Message #5 received at submit <at> debbugs.gnu.org (full text, mbox):

From: Benjamin Riefenstahl <b.riefenstahl <at> turtle-trading.net>
To: bug-gnu-emacs <at> gnu.org
Subject: 26.1; detect-coding-string does not detect UTF-16
Date: Fri, 01 Jun 2018 21:40:32 +0200
I have been trying this (in real life the strings are often longer, of
course):

  (detect-coding-string "h\0t\0m\0l\0")

And I was surprised that this does not detect UTF-16 but instead gives
(no-conversion).

The result of (coding-system-priority-list) is

   (utf-8 iso-2022-7bit iso-latin-1 iso-2022-7bit-lock iso-2022-8bit-ss2
    emacs-mule raw-text iso-2022-jp in-is13194-devanagari
    chinese-iso-8bit utf-8-auto utf-8-with-signature utf-16
    utf-16be-with-signature utf-16le-with-signature utf-16be utf-16le
    japanese-shift-jis chinese-big5 undecided)

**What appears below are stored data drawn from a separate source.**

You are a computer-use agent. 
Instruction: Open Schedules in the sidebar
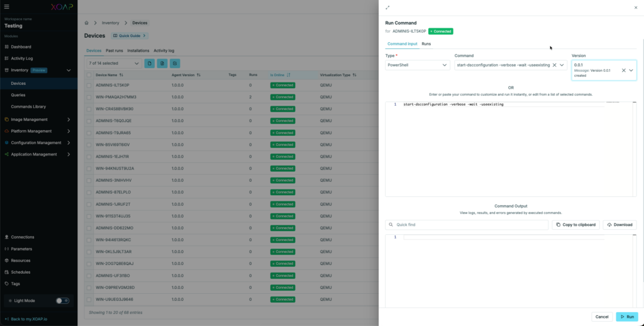[21, 272]
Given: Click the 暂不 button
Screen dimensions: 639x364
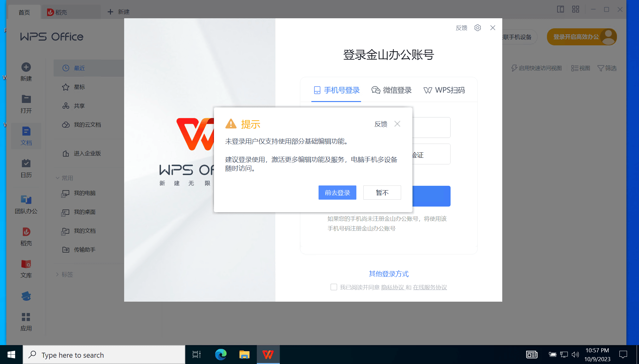Looking at the screenshot, I should 382,192.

Does this just not work, or am I doing something wrong?

Thanks,
benny


Recent messages:
For information about GNU Emacs and the GNU system, type C-h C-a.
next-line: End of buffer
(no-conversion)
Quit [2 times]
Type C-x 1 to delete the help window.
Mark set
delete-backward-char: Text is read-only

Configured features:
XPM JPEG TIFF GIF PNG RSVG IMAGEMAGICK SOUND GPM GSETTINGS NOTIFY
LIBSELINUX GNUTLS LIBXML2 FREETYPE M17N_FLT LIBOTF XFT ZLIB
TOOLKIT_SCROLL_BARS GTK2 X11 THREADS LCMS2

Important settings:
  value of $LANG: en_US.UTF-8
  locale-coding-system: utf-8-unix

Major mode: Lisp Interaction

Minor modes in effect:
  tooltip-mode: t
  global-eldoc-mode: t
  eldoc-mode: t
  electric-indent-mode: t
  mouse-wheel-mode: t
  tool-bar-mode: t
  menu-bar-mode: t
  file-name-shadow-mode: t
  global-font-lock-mode: t
  font-lock-mode: t
  auto-composition-mode: t
  auto-encryption-mode: t
  auto-compression-mode: t
  line-number-mode: t
  transient-mark-mode: t

Load-path shadows:
None found.

Features:
(shadow sort mail-extr emacsbug message rmc puny seq byte-opt gv
bytecomp byte-compile cconv dired dired-loaddefs format-spec rfc822 mml
mml-sec password-cache epa derived epg epg-config gnus-util rmail
rmail-loaddefs mm-decode mm-bodies mm-encode mail-parse rfc2231
mailabbrev gmm-utils mailheader sendmail rfc2047 rfc2045 ietf-drums
mm-util mail-prsvr mail-utils cl-extra help-fns radix-tree help-mode
easymenu cl-loaddefs cl-lib term/xterm xterm time-date elec-pair
mule-util tooltip eldoc electric uniquify ediff-hook vc-hooks
lisp-float-type mwheel term/x-win x-win term/common-win x-dnd tool-bar
dnd fontset image regexp-opt fringe tabulated-list replace newcomment
text-mode elisp-mode lisp-mode prog-mode register page menu-bar
rfn-eshadow isearch timer select scroll-bar mouse jit-lock font-lock
syntax facemenu font-core term/tty-colors frame cl-generic cham georgian
utf-8-lang misc-lang vietnamese tibetan thai tai-viet lao korean
japanese eucjp-ms cp51932 hebrew greek romanian slovak czech european
ethiopic indian cyrillic chinese composite charscript charprop
case-table epa-hook jka-cmpr-hook help simple abbrev obarray minibuffer
cl-preloaded nadvice loaddefs button faces cus-face macroexp files
text-properties overlay sha1 md5 base64 format env code-pages mule
custom widget hashtable-print-readable backquote inotify lcms2
dynamic-setting system-font-setting font-render-setting move-toolbar gtk
x-toolkit x multi-tty make-network-process emacs)

Memory information:
((conses 8 102532 5281)
 (symbols 24 20919 1)
 (miscs 20 38 212)
 (strings 16 29808 1314)
 (string-bytes 1 767826)
 (vectors 12 12354)
 (vector-slots 4 470678 7618)
 (floats 8 56 559)
 (intervals 28 260 1)
 (buffers 536 12)
 (heap 1024 30861 580))




Information forwarded to bug-gnu-emacs <at> gnu.org:
bug#31679; Package emacs. (Sat, 02 Jun 2018 07:43:01 GMT) Full text and rfc822 format available.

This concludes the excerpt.